» OBJECTIVE: Print the lines of the material below word for word, starting at the line that contains "Where should I click to: Click the dimension" and ending at the line that contains "pyautogui.click(x=369, y=225)", with both of those lines included.

» PROVIDED DATA:
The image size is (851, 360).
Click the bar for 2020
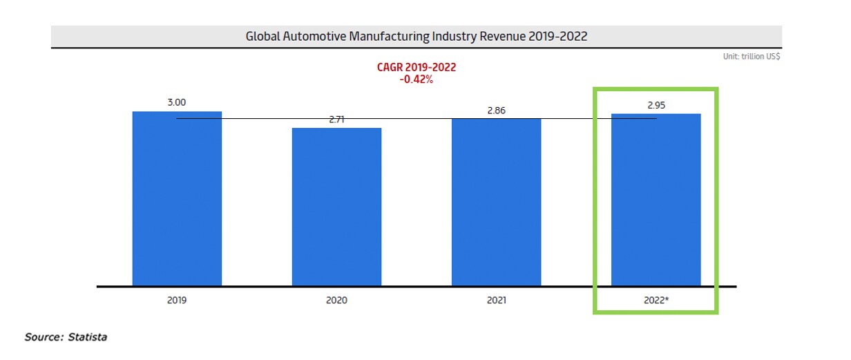(336, 207)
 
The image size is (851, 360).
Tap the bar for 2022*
(656, 200)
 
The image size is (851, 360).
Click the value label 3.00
(177, 102)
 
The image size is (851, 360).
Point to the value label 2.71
(336, 119)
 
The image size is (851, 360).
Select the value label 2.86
(496, 110)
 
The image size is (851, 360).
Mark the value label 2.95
(656, 105)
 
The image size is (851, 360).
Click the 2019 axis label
(177, 301)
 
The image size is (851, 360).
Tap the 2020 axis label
(336, 301)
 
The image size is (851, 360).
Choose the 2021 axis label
(496, 301)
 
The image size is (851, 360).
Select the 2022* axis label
(656, 301)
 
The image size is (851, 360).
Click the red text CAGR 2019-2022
(416, 67)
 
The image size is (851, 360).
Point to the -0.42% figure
(416, 79)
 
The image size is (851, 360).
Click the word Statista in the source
(88, 337)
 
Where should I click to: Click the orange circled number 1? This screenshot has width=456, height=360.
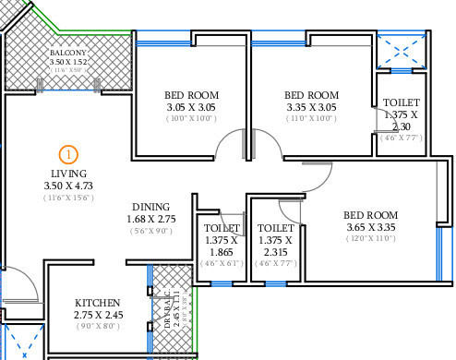pyautogui.click(x=67, y=155)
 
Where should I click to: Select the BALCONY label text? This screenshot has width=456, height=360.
pyautogui.click(x=67, y=54)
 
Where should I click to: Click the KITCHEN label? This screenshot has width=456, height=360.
pyautogui.click(x=98, y=303)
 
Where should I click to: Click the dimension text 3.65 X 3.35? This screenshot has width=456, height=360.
pyautogui.click(x=369, y=225)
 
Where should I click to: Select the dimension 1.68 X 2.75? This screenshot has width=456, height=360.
pyautogui.click(x=150, y=219)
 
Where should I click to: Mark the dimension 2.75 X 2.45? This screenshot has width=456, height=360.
pyautogui.click(x=98, y=315)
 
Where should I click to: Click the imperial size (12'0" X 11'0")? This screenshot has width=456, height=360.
pyautogui.click(x=369, y=238)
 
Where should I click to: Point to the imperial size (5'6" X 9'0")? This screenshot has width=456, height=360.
pyautogui.click(x=150, y=231)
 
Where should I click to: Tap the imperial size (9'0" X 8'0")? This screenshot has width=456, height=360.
pyautogui.click(x=97, y=326)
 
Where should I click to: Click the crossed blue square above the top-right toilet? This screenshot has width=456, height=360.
pyautogui.click(x=402, y=49)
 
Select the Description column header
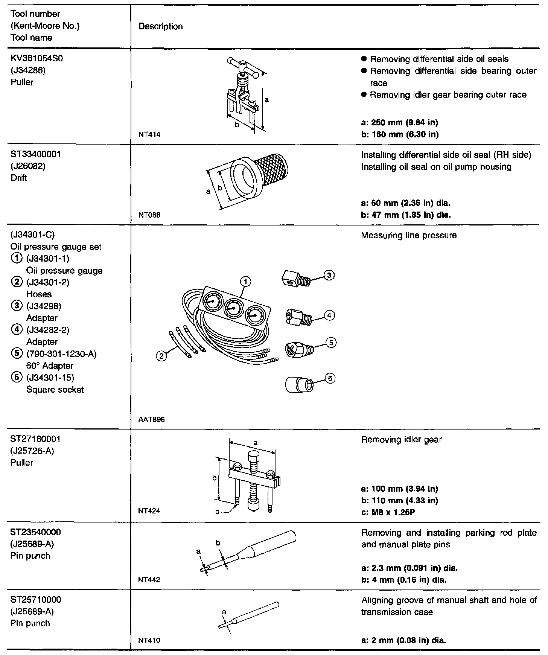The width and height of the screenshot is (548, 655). pos(161,26)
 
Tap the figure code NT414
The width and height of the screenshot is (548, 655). pos(149,134)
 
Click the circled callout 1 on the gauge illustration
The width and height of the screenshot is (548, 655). pos(245,282)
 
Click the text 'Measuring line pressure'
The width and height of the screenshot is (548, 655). pos(409,235)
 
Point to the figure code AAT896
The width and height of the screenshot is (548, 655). pos(151,419)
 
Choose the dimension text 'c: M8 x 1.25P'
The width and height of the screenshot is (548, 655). pos(388,512)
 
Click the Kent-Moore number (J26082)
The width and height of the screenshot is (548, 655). pos(28,166)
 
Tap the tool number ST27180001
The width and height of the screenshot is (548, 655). pos(35,439)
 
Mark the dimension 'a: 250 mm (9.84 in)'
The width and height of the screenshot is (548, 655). pos(399,122)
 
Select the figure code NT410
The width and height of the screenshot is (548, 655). pos(149,640)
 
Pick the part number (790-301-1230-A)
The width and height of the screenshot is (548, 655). pos(61,354)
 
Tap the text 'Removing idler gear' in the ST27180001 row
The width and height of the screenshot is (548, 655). pos(401,439)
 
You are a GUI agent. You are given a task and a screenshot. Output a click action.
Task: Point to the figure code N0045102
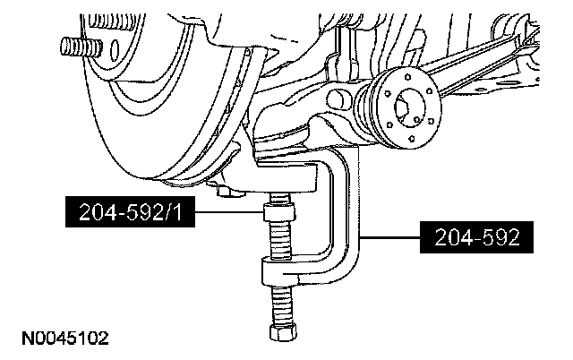click(x=60, y=339)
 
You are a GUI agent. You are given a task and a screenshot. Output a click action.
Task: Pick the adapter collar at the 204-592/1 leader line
click(x=275, y=214)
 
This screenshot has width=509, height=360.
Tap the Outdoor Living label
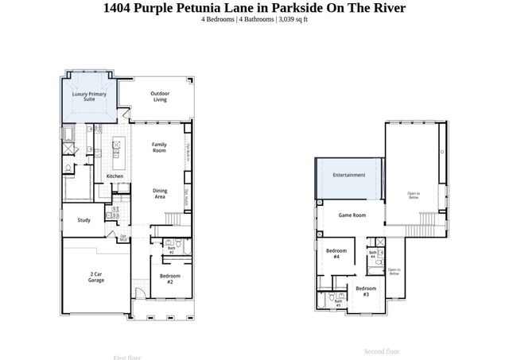(x=160, y=97)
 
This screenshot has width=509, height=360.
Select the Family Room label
(x=159, y=147)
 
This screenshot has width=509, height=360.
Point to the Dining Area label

» THE OUTPUT:
Where should I click to: Click the dimension text 3.65 X 3.35? This screenshot has width=456, height=360.
pyautogui.click(x=369, y=225)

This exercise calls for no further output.